朝日山親方の弟子は現在4人

 若貴時代に活躍し、2度の平幕優勝を成し遂げた元関脇・琴錦の朝日山親方(49)。わかりやすい解説でも人気の親方が、現在の角界を徹底解説する。

「私は2回優勝していますが、もし今自分が現役なら、あと2、3回は優勝できていたんじゃないかと思います。その理由はレベルの違い。はっきりいって、どんどん落ちていますね。若貴時代なら朝青龍は横綱にはなっていない。関脇止まりでしょう。白鵬は微妙ですが、少なくともこんなに優勝して大横綱と呼ばれてはいない。
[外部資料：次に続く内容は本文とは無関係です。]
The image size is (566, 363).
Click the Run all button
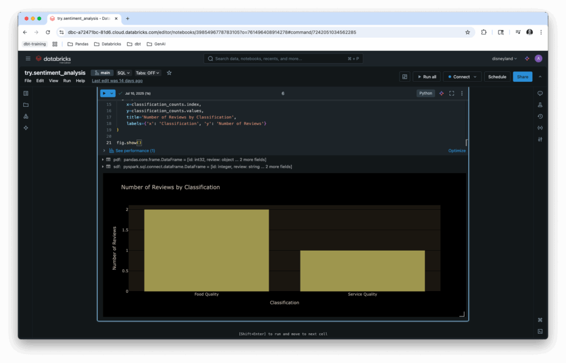pyautogui.click(x=426, y=77)
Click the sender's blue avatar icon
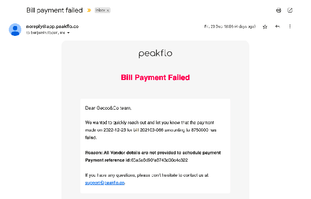This screenshot has width=311, height=199. click(x=15, y=30)
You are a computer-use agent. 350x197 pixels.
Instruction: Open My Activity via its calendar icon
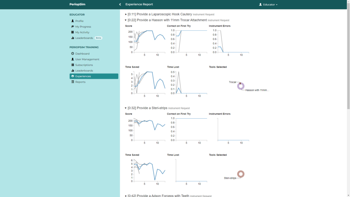72,32
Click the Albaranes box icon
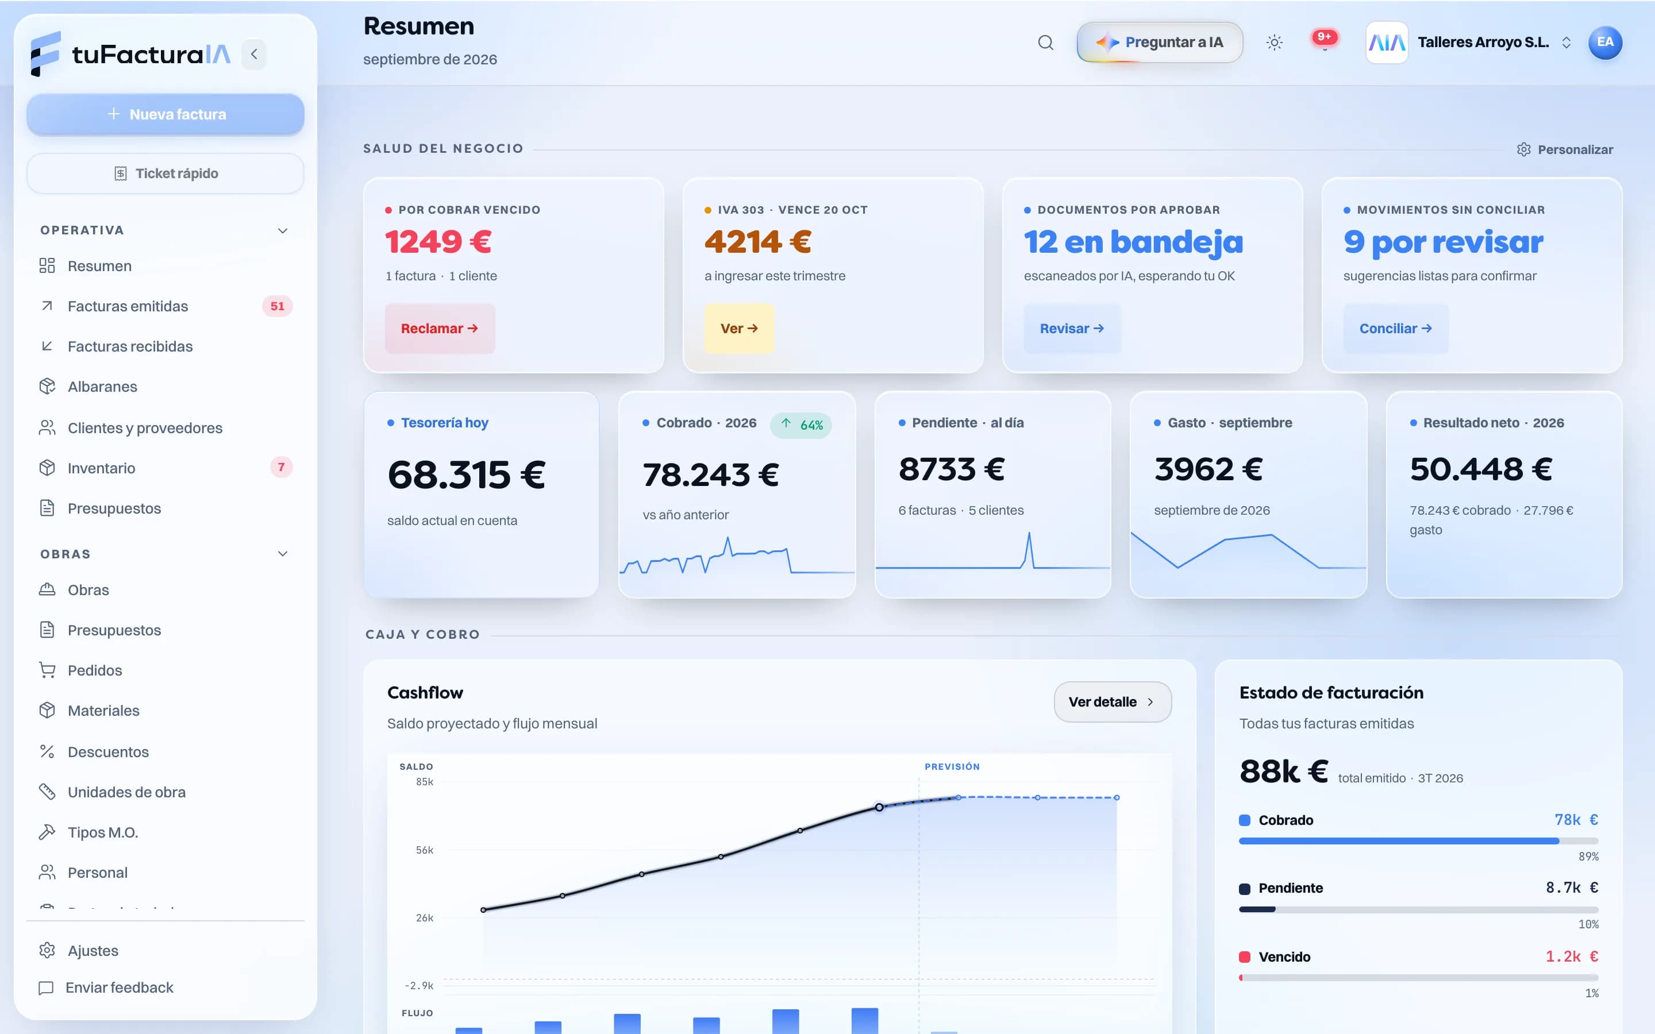The height and width of the screenshot is (1034, 1655). 47,386
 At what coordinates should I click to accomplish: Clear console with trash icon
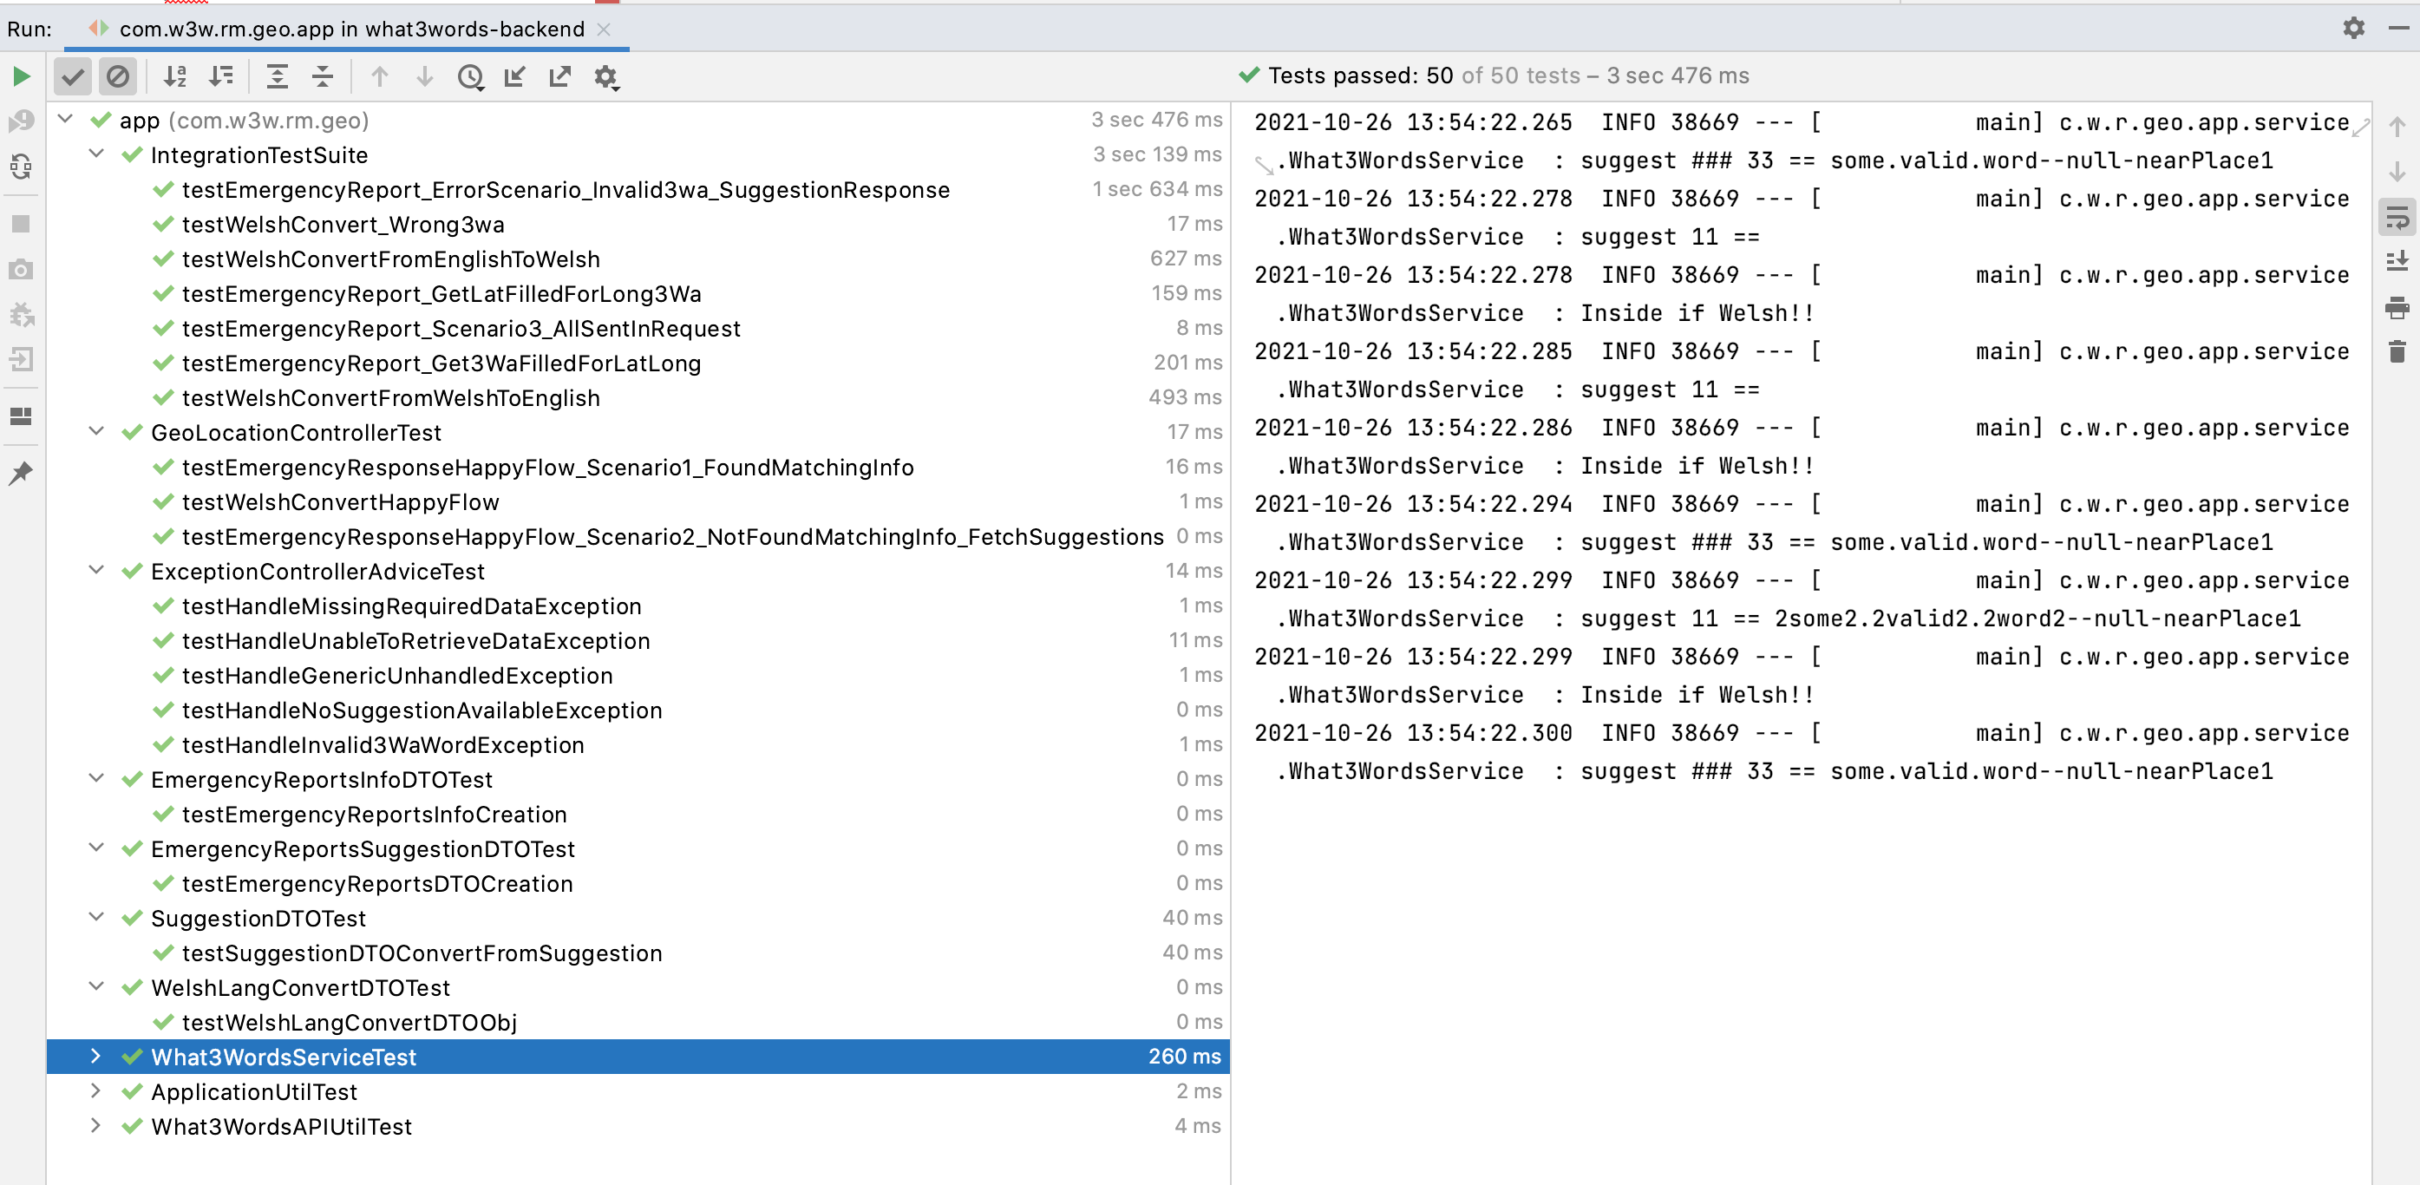pos(2397,352)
 もっとも、北の湖さんは『貴乃花も武蔵丸も、俺らの時代なら十両だな』って言っていたそうですけど(笑)。レベルの低下は、同世代に現役だったみんなが口を揃えて言います。私は対戦していませんが、貴乃花と朝青龍、白鵬と対戦している力士に聞くと、みんな『貴乃花のほうが強い』と言いますよ」

 それを証明する一番が、2002年九月場所の貴乃花VS.朝青龍戦だという。

「朝青龍は勢いがある新大関。一方、貴乃花は7場所連続の休場明けで引退間際。このボロボロの貴乃花に朝青龍は勝てなかった。そういうことです」

 レベル低下の原因は何か。

「圧倒的に稽古の量が減りました。私のころは三番稽古といえば、100番は取ったものです。ところが、いまは30番もやれば多いほう。入門する子も少なく、やめられると困るので厳しくしない。逆にアマチュアのほうが稽古は厳しい。だからアマチュアで成績を残した人は、プロ入りしてすぐに番付の上位までいってしまう。プロとアマの実力が逆転しているんです」

 そして注目の稀勢の里、高安。初日、両者とも黒星を喫したが……。

「じつは昨年、高安にアドバイスしたんです。四つ相撲にこだわっているようだったので、『お前の原点は押しだろう。それで上がってきたんだから』と。

 稀勢の里は、やはり怪我の具合が心配です。以前、同じ部分を怪我した力士に聞くと、『痛くはないけど力が入らない』と。しかもなかなか治らない。少なくとも半年、1年は見なくちゃいけないのかもしれない。

 とすれば、やはり相撲のスタイルを変える必要がある。原点に戻って押し相撲でいく。

 とはいっても、なかなか人の言うことを聞かないからなあ(笑)。不器用な性格なんです。力士の友達もほとんどいないし、まさに一匹狼。そういう稀勢の里も大好きなんだけど、もっといろんな人の意見を聞いてほしいね」

 2016年6月に部屋を開いてから1年。弟子は4人という小さな部屋だが、充実した日々を送っているという。

「高校や大学にルートがないのでスカウトは大変。弟子の一人はコンビニでスカウトしたし、ハローワークに行っていた子もいる。マネージャーを雇う余裕はないけど、自分には曙や朝青龍らに相撲を教えたという自信がある。今度は自分の部屋で弟子を育て上げたい。精いっぱいやります」
(週刊FLASH 2017年6月27日号)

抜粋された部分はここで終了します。